Assignment: Please output the section of the listing below that opens with the line containing "The height and width of the screenshot is (413, 600)." and closes with the line containing "Launch Microsoft Edge", exactly and with nothing else.

Available data:
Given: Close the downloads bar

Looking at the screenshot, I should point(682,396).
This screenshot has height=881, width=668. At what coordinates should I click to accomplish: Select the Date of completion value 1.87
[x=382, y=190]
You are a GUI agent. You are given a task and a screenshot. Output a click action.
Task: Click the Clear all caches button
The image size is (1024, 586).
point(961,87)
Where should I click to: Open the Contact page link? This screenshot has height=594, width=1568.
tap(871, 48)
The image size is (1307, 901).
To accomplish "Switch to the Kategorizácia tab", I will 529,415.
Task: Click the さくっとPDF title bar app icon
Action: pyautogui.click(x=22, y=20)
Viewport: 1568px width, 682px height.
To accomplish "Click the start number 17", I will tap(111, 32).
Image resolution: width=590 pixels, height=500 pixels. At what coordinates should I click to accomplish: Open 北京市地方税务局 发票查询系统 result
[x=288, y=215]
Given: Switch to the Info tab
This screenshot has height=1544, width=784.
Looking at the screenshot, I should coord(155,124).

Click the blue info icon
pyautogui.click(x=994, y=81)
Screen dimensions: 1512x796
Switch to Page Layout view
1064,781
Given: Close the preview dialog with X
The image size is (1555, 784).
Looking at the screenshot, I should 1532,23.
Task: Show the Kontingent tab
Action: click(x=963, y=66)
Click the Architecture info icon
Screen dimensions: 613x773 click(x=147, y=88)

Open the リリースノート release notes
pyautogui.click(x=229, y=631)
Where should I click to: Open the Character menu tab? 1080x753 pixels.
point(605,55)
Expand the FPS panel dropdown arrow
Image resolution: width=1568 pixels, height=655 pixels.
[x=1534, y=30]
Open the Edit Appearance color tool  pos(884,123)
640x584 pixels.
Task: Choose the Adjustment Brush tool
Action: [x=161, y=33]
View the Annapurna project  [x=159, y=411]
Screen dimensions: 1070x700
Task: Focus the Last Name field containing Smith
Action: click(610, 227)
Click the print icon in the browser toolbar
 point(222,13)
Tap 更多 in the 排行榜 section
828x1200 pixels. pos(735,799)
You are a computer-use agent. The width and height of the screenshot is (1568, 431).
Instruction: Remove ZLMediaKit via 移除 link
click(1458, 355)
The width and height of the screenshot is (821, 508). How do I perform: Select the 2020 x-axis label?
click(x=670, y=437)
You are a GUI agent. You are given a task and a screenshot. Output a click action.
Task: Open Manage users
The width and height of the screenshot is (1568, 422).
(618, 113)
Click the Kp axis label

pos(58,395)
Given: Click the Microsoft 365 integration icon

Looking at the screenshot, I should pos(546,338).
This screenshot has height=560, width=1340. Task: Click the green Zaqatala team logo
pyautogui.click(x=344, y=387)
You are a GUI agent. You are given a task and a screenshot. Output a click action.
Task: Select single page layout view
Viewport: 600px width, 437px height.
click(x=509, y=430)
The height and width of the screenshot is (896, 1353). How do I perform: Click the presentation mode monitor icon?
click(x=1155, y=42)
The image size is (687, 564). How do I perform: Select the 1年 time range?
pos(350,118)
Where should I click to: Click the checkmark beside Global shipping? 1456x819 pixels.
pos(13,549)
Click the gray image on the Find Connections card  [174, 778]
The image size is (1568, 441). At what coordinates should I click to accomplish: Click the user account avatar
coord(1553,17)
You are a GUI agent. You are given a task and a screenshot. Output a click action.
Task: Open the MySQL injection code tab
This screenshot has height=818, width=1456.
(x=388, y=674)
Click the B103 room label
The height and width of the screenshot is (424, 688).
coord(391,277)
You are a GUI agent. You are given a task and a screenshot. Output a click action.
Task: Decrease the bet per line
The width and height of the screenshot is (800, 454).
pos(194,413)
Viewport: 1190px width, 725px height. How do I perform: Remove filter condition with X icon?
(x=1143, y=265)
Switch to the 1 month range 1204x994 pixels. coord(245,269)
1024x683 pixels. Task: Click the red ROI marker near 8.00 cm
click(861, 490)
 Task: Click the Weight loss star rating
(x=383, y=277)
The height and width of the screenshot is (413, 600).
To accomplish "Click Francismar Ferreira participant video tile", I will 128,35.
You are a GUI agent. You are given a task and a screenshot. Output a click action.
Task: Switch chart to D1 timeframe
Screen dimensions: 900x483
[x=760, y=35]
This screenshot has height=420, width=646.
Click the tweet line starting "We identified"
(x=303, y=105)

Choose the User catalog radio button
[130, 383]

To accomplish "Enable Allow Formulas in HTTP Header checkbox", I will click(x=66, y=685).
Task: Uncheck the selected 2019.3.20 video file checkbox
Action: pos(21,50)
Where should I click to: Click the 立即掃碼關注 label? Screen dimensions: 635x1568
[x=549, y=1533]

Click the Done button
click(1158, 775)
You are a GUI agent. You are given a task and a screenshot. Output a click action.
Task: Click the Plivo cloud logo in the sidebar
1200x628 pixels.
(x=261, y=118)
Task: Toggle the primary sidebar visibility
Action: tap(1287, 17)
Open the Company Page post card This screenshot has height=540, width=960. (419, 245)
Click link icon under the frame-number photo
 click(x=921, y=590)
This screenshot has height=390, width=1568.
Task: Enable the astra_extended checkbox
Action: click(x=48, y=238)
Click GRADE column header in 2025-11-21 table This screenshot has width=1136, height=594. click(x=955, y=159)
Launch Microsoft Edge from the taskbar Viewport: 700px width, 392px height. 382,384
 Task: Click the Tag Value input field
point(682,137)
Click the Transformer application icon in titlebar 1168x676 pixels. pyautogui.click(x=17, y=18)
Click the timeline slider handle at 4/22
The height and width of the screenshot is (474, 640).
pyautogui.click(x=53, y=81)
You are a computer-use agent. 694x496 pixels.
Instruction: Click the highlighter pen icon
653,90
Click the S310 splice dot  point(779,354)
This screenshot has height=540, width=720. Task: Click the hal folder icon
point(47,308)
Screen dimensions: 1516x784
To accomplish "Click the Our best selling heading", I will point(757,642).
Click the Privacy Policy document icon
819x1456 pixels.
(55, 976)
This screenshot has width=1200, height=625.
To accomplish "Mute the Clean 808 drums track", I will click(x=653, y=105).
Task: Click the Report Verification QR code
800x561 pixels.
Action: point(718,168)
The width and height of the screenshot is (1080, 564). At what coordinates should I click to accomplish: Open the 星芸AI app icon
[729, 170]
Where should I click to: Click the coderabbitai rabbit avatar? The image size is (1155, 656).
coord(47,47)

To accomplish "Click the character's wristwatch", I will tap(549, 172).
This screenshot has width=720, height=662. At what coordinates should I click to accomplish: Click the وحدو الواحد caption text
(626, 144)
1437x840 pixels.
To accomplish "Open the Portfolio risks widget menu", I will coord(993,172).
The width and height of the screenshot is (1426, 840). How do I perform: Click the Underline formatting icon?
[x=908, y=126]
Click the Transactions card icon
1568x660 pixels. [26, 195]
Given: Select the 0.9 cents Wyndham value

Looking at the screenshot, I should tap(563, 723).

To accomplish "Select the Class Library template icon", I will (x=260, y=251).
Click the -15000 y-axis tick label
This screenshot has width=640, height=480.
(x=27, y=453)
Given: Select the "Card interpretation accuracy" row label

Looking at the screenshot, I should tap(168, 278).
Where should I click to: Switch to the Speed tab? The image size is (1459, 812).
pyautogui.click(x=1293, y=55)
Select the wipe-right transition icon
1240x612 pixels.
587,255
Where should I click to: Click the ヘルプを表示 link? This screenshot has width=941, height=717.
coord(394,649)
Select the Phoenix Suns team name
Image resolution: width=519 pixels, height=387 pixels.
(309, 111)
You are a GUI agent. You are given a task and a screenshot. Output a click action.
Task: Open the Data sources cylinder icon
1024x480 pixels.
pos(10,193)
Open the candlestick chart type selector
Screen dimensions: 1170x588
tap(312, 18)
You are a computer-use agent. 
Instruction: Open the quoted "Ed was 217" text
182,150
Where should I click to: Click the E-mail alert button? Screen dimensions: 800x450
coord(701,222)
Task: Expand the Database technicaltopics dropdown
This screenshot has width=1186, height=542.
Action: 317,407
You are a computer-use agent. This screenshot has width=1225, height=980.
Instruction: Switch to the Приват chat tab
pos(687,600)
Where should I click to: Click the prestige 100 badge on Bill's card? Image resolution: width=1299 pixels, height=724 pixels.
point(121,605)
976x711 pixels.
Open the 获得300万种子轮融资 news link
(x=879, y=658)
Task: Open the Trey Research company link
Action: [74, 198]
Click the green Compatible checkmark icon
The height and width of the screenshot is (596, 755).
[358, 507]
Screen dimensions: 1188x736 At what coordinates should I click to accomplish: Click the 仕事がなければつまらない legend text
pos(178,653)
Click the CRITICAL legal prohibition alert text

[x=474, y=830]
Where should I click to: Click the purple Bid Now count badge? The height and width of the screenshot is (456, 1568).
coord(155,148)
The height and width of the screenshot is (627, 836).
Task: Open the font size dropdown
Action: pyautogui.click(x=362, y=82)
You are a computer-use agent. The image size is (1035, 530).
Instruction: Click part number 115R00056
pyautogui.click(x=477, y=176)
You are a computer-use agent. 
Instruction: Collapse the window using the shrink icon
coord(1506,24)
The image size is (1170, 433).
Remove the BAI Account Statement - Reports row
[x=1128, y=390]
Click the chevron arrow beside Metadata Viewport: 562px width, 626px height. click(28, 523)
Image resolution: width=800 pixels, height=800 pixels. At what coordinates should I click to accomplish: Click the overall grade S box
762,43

Expected answer:
The height and width of the screenshot is (413, 600).
To accomplish "Click Francismar Ferreira participant video tile", I will 128,35.
You are a GUI agent. You are given a task and a screenshot. Output a click action.
Task: Switch chart to D1 timeframe
Screen dimensions: 900x483
[x=760, y=35]
This screenshot has height=420, width=646.
Click the tweet line starting "We identified"
(x=303, y=105)

Choose the User catalog radio button
[130, 383]

To accomplish "Enable Allow Formulas in HTTP Header checkbox", I will click(x=66, y=685).
Task: Uncheck the selected 2019.3.20 video file checkbox
Action: pos(21,50)
Where should I click to: Click the 立即掃碼關注 label? Screen dimensions: 635x1568
[x=549, y=1533]

Click the Done button
click(1158, 775)
You are a GUI agent. You are given a task and a screenshot. Output a click action.
Task: Click the Plivo cloud logo in the sidebar
1200x628 pixels.
(x=261, y=118)
Task: Toggle the primary sidebar visibility
Action: tap(1287, 17)
Open the Company Page post card This screenshot has height=540, width=960. (419, 245)
Click link icon under the frame-number photo
 click(x=921, y=590)
This screenshot has height=390, width=1568.
Task: Enable the astra_extended checkbox
Action: click(x=48, y=238)
Click GRADE column header in 2025-11-21 table This screenshot has width=1136, height=594. click(x=955, y=159)
Launch Microsoft Edge from the taskbar Viewport: 700px width, 392px height. 382,384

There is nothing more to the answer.